# PROBLEM TO SOLVE
Retyping the entire listing exactly is the task.

# AVAILABLE DATA
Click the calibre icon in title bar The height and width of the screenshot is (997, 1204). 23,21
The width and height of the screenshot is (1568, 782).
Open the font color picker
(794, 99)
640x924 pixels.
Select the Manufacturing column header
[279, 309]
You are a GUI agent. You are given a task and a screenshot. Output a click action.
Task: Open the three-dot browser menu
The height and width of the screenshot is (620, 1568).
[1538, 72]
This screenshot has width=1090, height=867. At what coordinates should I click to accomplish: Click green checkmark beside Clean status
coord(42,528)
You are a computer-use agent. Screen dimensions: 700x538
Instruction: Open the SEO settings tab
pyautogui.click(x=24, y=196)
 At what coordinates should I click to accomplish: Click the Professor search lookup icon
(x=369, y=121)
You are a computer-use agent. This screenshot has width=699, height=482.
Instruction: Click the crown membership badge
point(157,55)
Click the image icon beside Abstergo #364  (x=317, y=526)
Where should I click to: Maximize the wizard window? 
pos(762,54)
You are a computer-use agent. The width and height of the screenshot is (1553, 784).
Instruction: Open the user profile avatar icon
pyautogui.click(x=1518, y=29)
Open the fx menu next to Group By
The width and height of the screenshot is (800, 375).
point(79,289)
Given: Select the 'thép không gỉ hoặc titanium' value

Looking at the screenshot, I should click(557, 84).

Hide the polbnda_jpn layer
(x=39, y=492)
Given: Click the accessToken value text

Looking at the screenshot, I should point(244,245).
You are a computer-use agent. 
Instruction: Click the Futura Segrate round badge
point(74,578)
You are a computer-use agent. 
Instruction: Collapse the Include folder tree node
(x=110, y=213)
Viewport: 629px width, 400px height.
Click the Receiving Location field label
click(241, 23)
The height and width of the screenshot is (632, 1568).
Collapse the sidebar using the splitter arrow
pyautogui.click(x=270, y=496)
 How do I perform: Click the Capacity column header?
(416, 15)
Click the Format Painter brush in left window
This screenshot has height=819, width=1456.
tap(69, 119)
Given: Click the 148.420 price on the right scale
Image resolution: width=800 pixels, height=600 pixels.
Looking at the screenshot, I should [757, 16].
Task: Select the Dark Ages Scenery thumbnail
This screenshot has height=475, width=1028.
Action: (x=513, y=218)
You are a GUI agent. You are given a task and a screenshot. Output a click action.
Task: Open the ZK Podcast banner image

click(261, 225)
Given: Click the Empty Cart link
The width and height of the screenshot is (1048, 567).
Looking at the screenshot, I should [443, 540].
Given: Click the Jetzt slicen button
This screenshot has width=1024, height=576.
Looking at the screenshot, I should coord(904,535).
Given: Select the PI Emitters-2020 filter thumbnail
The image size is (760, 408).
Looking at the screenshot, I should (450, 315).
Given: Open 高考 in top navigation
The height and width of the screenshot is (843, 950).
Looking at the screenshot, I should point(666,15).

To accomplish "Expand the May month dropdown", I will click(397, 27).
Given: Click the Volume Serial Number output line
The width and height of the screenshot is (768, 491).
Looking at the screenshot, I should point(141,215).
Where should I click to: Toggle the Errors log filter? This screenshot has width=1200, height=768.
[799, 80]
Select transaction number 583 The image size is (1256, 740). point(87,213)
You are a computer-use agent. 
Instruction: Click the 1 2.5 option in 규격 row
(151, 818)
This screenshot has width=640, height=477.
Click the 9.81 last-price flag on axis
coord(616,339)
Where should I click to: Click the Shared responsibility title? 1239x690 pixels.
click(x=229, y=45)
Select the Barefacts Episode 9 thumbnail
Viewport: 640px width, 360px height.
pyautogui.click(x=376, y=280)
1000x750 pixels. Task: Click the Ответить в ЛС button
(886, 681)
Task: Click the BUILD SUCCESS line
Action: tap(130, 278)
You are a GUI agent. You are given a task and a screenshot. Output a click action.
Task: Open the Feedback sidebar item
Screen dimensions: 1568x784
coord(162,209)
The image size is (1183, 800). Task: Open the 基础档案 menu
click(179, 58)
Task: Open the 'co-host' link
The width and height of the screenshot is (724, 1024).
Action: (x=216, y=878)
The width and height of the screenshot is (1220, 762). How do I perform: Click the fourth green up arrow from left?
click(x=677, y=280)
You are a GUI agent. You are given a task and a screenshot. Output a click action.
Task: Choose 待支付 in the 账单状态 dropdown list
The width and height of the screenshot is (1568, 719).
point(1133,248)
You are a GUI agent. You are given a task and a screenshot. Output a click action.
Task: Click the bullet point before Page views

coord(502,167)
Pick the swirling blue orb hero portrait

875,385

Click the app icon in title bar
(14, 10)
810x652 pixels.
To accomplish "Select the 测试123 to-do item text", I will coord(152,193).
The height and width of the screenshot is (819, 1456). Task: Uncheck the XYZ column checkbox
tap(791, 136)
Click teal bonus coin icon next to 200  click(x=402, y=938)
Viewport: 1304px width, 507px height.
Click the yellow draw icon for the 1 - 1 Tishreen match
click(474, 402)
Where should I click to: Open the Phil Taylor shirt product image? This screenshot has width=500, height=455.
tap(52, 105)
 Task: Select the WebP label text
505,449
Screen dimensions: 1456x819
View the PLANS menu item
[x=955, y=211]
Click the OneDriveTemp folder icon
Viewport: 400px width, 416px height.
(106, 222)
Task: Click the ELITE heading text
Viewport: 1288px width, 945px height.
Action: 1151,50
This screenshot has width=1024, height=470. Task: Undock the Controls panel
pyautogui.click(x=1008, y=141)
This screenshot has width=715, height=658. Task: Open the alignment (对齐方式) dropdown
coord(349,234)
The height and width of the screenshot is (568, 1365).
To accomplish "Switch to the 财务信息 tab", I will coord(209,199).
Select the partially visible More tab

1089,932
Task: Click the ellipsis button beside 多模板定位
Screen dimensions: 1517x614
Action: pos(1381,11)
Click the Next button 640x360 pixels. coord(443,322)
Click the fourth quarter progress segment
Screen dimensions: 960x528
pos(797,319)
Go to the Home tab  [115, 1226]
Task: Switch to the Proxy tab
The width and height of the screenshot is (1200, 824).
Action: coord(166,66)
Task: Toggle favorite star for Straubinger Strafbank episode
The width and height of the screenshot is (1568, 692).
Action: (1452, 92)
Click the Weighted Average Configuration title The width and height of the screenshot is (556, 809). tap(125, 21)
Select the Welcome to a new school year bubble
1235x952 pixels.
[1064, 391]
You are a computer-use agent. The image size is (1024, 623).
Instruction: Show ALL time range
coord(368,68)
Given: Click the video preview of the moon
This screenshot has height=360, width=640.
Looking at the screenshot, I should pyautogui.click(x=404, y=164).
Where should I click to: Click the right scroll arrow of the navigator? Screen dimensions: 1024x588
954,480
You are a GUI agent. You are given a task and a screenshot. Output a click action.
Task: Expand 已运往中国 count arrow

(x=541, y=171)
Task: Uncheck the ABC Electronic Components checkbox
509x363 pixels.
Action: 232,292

# ANSWER BELOW
Click the calibre icon in title bar The height and width of the screenshot is (997, 1204). 23,21
The width and height of the screenshot is (1568, 782).
Open the font color picker
(794, 99)
640x924 pixels.
Select the Manufacturing column header
[279, 309]
You are a GUI agent. You are given a task and a screenshot. Output a click action.
Task: Open the three-dot browser menu
The height and width of the screenshot is (620, 1568).
[1538, 72]
This screenshot has width=1090, height=867. At what coordinates should I click to accomplish: Click green checkmark beside Clean status
coord(42,528)
You are a computer-use agent. Screen dimensions: 700x538
Instruction: Open the SEO settings tab
pyautogui.click(x=24, y=196)
 At what coordinates should I click to accomplish: Click the Professor search lookup icon
(x=369, y=121)
You are a computer-use agent. This screenshot has width=699, height=482.
Instruction: Click the crown membership badge
point(157,55)
Click the image icon beside Abstergo #364  (x=317, y=526)
Where should I click to: Maximize the wizard window? 
pos(762,54)
You are a computer-use agent. The width and height of the screenshot is (1553, 784).
Instruction: Open the user profile avatar icon
pyautogui.click(x=1518, y=29)
Open the fx menu next to Group By
The width and height of the screenshot is (800, 375).
point(79,289)
Given: Select the 'thép không gỉ hoặc titanium' value

Looking at the screenshot, I should click(557, 84).

Hide the polbnda_jpn layer
(x=39, y=492)
Given: Click the accessToken value text

Looking at the screenshot, I should point(244,245).
You are a computer-use agent. 
Instruction: Click the Futura Segrate round badge
point(74,578)
You are a computer-use agent. 
Instruction: Collapse the Include folder tree node
(x=110, y=213)
Viewport: 629px width, 400px height.
Click the Receiving Location field label
click(241, 23)
The height and width of the screenshot is (632, 1568).
Collapse the sidebar using the splitter arrow
pyautogui.click(x=270, y=496)
 How do I perform: Click the Capacity column header?
(416, 15)
Click the Format Painter brush in left window
This screenshot has height=819, width=1456.
tap(69, 119)
Given: Click the 148.420 price on the right scale
Image resolution: width=800 pixels, height=600 pixels.
Looking at the screenshot, I should [757, 16].
Task: Select the Dark Ages Scenery thumbnail
This screenshot has height=475, width=1028.
Action: (x=513, y=218)
You are a GUI agent. You are given a task and a screenshot. Output a click action.
Task: Open the ZK Podcast banner image

click(261, 225)
Given: Click the Empty Cart link
The width and height of the screenshot is (1048, 567).
Looking at the screenshot, I should [443, 540].
Given: Click the Jetzt slicen button
This screenshot has width=1024, height=576.
Looking at the screenshot, I should coord(904,535).
Given: Select the PI Emitters-2020 filter thumbnail
The image size is (760, 408).
Looking at the screenshot, I should (450, 315).
Given: Open 高考 in top navigation
The height and width of the screenshot is (843, 950).
Looking at the screenshot, I should point(666,15).

To accomplish "Expand the May month dropdown", I will click(397, 27).
Given: Click the Volume Serial Number output line
The width and height of the screenshot is (768, 491).
Looking at the screenshot, I should point(141,215).
Where should I click to: Toggle the Errors log filter? This screenshot has width=1200, height=768.
[799, 80]
Select transaction number 583 The image size is (1256, 740). point(87,213)
You are a computer-use agent. 
Instruction: Click the 1 2.5 option in 규격 row
(151, 818)
This screenshot has width=640, height=477.
Click the 9.81 last-price flag on axis
coord(616,339)
Where should I click to: Click the Shared responsibility title? 1239x690 pixels.
click(x=229, y=45)
Select the Barefacts Episode 9 thumbnail
Viewport: 640px width, 360px height.
pyautogui.click(x=376, y=280)
1000x750 pixels. Task: Click the Ответить в ЛС button
(886, 681)
Task: Click the BUILD SUCCESS line
Action: tap(130, 278)
You are a GUI agent. You are given a task and a screenshot. Output a click action.
Task: Open the Feedback sidebar item
Screen dimensions: 1568x784
coord(162,209)
The image size is (1183, 800). Task: Open the 基础档案 menu
click(179, 58)
Task: Open the 'co-host' link
The width and height of the screenshot is (724, 1024).
Action: (x=216, y=878)
The width and height of the screenshot is (1220, 762). How do I perform: Click the fourth green up arrow from left?
click(x=677, y=280)
You are a GUI agent. You are given a task and a screenshot. Output a click action.
Task: Choose 待支付 in the 账单状态 dropdown list
The width and height of the screenshot is (1568, 719).
point(1133,248)
You are a GUI agent. You are given a task and a screenshot. Output a click action.
Task: Click the bullet point before Page views

coord(502,167)
Pick the swirling blue orb hero portrait

875,385

Click the app icon in title bar
(14, 10)
810x652 pixels.
To accomplish "Select the 测试123 to-do item text", I will coord(152,193).
The height and width of the screenshot is (819, 1456). Task: Uncheck the XYZ column checkbox
tap(791, 136)
Click teal bonus coin icon next to 200  click(x=402, y=938)
Viewport: 1304px width, 507px height.
Click the yellow draw icon for the 1 - 1 Tishreen match
click(474, 402)
Where should I click to: Open the Phil Taylor shirt product image? This screenshot has width=500, height=455.
tap(52, 105)
 Task: Select the WebP label text
505,449
Screen dimensions: 1456x819
View the PLANS menu item
[x=955, y=211]
Click the OneDriveTemp folder icon
Viewport: 400px width, 416px height.
(106, 222)
Task: Click the ELITE heading text
Viewport: 1288px width, 945px height.
Action: 1151,50
This screenshot has width=1024, height=470. Task: Undock the Controls panel
pyautogui.click(x=1008, y=141)
This screenshot has width=715, height=658. Task: Open the alignment (对齐方式) dropdown
coord(349,234)
The height and width of the screenshot is (568, 1365).
To accomplish "Switch to the 财务信息 tab", I will coord(209,199).
Select the partially visible More tab

1089,932
Task: Click the ellipsis button beside 多模板定位
Screen dimensions: 1517x614
Action: pos(1381,11)
Click the Next button 640x360 pixels. coord(443,322)
Click the fourth quarter progress segment
Screen dimensions: 960x528
pos(797,319)
Go to the Home tab  [115, 1226]
Task: Switch to the Proxy tab
The width and height of the screenshot is (1200, 824).
Action: coord(166,66)
Task: Toggle favorite star for Straubinger Strafbank episode
The width and height of the screenshot is (1568, 692).
Action: (1452, 92)
Click the Weighted Average Configuration title The width and height of the screenshot is (556, 809). tap(125, 21)
Select the Welcome to a new school year bubble
1235x952 pixels.
[1064, 391]
You are a computer-use agent. The image size is (1024, 623).
Instruction: Show ALL time range
coord(368,68)
Given: Click the video preview of the moon
This screenshot has height=360, width=640.
Looking at the screenshot, I should pyautogui.click(x=404, y=164).
Where should I click to: Click the right scroll arrow of the navigator? Screen dimensions: 1024x588
954,480
You are a GUI agent. You are given a task and a screenshot. Output a click action.
Task: Expand 已运往中国 count arrow

(x=541, y=171)
Task: Uncheck the ABC Electronic Components checkbox
509x363 pixels.
Action: 232,292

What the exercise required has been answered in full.